■ **YOUR TASK**
Copy exactly the stretch of data below from the line with "Where should I click to: Select the" through the line with "Select the 'nominations_global_resid_pm'", including both of those lines.

+++ INFORMATION GIVEN +++

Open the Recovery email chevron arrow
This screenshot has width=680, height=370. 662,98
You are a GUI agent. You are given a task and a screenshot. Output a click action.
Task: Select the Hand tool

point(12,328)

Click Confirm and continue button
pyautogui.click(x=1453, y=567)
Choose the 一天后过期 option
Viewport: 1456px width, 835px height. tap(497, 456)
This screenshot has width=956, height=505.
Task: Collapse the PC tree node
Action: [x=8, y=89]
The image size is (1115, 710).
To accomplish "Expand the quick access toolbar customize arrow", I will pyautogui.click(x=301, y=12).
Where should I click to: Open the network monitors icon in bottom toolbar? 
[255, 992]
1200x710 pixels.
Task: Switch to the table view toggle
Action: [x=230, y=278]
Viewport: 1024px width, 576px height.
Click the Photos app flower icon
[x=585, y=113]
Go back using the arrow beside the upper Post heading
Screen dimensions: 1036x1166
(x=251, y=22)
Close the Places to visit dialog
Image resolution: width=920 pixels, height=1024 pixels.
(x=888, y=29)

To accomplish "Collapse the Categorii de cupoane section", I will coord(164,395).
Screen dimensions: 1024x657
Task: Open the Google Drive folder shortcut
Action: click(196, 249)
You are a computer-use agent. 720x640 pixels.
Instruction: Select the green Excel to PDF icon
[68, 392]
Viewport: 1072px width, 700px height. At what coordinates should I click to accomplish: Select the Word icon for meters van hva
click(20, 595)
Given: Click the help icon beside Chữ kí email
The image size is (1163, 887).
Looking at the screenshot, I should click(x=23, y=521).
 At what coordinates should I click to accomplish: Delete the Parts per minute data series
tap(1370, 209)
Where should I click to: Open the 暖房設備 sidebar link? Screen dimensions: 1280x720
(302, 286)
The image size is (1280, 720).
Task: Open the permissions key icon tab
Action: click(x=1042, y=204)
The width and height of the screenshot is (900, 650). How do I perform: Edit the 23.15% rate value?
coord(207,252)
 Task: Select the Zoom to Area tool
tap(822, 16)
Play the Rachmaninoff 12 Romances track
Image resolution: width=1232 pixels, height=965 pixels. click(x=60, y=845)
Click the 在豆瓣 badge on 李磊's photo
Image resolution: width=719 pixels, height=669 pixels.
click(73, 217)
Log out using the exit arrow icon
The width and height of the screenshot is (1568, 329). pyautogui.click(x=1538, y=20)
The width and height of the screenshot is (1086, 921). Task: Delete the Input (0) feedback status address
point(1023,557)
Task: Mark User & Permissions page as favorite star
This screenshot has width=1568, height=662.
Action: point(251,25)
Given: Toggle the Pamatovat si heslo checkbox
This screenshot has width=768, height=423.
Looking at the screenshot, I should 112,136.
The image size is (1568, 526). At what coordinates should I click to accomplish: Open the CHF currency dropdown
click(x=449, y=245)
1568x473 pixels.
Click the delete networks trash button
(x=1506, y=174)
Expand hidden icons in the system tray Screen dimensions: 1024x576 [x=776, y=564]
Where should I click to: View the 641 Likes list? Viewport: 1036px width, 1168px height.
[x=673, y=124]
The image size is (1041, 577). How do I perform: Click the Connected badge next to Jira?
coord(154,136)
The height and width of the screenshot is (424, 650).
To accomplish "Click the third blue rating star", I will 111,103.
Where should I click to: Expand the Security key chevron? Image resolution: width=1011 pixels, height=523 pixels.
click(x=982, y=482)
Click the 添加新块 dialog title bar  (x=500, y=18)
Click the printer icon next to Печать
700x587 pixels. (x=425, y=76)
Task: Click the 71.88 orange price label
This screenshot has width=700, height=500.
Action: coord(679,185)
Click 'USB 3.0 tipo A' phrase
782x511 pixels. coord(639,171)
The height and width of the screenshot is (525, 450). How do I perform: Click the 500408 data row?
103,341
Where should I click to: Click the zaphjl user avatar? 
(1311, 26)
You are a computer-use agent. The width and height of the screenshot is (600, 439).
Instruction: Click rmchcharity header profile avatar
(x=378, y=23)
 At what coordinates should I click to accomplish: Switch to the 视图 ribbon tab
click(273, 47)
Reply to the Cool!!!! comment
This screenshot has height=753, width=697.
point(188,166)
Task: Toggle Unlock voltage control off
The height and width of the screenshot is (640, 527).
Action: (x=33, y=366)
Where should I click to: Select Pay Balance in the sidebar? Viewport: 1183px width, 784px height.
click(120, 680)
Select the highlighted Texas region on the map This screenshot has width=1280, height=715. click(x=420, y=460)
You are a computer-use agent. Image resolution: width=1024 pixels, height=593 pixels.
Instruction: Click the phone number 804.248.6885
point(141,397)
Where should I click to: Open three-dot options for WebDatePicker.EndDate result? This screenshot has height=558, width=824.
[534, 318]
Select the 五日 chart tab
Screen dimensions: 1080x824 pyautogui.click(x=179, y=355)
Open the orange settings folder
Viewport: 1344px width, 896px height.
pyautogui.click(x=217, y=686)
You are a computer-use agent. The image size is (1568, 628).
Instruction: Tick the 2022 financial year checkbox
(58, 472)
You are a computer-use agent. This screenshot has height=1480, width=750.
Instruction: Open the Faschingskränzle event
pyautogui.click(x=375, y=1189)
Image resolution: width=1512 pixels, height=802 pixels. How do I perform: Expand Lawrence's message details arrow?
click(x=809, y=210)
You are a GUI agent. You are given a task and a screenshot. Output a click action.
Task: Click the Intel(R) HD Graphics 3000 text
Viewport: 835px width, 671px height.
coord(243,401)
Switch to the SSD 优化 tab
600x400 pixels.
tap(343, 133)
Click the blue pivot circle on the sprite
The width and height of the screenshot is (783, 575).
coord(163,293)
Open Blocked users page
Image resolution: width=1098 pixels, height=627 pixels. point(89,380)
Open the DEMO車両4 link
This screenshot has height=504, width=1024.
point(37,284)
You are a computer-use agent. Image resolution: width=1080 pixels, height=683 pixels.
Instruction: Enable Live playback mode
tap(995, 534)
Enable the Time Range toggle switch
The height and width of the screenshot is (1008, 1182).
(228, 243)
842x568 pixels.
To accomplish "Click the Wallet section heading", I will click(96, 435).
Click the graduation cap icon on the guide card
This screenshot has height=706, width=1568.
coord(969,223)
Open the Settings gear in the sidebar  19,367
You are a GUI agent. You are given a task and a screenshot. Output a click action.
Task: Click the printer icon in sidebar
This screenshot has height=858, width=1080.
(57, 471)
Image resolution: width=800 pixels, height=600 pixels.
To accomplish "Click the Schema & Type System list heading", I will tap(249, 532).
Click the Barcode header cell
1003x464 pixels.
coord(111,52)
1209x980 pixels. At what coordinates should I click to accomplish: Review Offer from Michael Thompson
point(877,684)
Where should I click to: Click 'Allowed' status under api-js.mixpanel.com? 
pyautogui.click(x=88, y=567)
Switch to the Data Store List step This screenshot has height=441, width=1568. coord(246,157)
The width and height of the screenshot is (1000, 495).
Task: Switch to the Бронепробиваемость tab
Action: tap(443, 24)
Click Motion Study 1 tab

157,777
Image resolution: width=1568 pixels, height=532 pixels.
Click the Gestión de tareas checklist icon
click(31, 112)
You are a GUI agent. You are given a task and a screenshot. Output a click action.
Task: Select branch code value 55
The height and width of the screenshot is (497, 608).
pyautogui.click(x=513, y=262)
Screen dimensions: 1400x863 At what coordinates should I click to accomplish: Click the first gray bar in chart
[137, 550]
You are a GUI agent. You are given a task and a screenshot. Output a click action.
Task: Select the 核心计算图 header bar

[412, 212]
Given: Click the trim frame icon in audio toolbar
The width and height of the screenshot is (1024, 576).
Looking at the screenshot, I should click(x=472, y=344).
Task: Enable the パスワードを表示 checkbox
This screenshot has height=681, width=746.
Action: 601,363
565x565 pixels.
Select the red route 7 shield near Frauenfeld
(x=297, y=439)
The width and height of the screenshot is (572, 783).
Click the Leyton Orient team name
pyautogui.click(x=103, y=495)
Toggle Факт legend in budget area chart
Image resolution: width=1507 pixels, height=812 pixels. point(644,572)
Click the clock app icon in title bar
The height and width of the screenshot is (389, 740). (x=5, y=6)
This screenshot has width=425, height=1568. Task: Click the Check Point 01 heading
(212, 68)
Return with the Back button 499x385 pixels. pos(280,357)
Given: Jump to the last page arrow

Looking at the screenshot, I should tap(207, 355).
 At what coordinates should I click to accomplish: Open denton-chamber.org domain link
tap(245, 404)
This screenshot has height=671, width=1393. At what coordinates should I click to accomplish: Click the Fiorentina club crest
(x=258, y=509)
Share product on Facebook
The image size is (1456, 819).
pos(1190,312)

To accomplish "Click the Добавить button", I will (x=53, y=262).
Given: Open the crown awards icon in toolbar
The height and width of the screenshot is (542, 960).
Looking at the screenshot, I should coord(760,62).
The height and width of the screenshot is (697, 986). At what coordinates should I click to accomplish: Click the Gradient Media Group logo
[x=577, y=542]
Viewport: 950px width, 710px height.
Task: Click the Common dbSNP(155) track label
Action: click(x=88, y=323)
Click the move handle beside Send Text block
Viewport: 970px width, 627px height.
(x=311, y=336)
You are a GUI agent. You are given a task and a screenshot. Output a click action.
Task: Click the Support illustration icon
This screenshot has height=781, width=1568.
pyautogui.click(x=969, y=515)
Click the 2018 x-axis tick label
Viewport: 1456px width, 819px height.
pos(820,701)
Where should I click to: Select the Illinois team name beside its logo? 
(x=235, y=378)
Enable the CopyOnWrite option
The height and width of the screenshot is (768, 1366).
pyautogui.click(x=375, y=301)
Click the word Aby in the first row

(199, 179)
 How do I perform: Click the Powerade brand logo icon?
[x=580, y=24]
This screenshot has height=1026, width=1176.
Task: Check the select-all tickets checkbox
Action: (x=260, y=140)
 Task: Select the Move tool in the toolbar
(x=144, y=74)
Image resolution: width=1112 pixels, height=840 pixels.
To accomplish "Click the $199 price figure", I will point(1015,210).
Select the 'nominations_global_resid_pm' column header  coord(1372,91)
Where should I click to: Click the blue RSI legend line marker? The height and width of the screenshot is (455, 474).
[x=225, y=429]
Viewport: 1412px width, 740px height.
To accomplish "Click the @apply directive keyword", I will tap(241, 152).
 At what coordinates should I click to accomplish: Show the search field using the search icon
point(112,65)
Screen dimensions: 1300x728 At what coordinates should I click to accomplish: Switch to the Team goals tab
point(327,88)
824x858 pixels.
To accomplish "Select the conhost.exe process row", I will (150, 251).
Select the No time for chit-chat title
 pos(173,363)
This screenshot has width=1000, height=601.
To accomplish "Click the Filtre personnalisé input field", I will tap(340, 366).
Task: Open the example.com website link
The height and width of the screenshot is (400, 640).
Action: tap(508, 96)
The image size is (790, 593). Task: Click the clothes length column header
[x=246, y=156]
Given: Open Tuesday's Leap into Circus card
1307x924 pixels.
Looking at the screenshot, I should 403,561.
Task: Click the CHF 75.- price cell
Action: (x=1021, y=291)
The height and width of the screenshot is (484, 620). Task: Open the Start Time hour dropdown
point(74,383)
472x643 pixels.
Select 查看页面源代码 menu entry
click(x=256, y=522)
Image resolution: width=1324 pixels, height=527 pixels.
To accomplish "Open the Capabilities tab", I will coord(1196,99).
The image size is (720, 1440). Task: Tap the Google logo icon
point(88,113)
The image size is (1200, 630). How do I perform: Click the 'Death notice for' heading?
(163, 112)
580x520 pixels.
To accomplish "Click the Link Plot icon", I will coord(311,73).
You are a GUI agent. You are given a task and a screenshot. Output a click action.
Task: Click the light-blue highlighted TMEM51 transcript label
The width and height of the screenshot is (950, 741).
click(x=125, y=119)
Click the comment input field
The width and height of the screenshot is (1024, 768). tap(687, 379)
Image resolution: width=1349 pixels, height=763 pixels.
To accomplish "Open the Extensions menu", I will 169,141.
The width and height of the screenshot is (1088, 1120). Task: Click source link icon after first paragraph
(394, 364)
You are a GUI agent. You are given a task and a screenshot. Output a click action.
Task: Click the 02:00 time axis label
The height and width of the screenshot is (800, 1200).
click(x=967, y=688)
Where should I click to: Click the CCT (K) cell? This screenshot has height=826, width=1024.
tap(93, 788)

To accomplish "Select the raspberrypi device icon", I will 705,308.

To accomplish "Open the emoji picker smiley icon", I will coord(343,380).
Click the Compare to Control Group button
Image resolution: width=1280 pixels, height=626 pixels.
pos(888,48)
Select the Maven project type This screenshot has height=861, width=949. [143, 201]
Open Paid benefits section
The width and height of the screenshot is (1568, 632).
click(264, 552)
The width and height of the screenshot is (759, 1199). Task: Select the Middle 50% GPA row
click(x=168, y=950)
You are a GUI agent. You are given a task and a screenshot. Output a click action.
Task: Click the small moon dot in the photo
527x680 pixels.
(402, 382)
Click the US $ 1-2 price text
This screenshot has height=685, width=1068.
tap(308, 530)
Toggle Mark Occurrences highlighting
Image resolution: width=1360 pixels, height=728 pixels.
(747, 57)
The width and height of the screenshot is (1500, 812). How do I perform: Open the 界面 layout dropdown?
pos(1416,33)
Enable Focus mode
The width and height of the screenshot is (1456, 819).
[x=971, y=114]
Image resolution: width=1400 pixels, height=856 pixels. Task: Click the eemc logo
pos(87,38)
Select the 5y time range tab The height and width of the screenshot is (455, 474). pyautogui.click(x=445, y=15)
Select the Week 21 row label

+++

■ **TASK RESULT**
Where should I click to: Select the Illinois team name beside its logo? 
(x=235, y=378)
Enable the CopyOnWrite option
The height and width of the screenshot is (768, 1366).
pyautogui.click(x=375, y=301)
Click the word Aby in the first row

(199, 179)
 How do I perform: Click the Powerade brand logo icon?
[x=580, y=24]
This screenshot has height=1026, width=1176.
Task: Check the select-all tickets checkbox
Action: (x=260, y=140)
 Task: Select the Move tool in the toolbar
(x=144, y=74)
Image resolution: width=1112 pixels, height=840 pixels.
To accomplish "Click the $199 price figure", I will point(1015,210).
Select the 'nominations_global_resid_pm' column header  coord(1372,91)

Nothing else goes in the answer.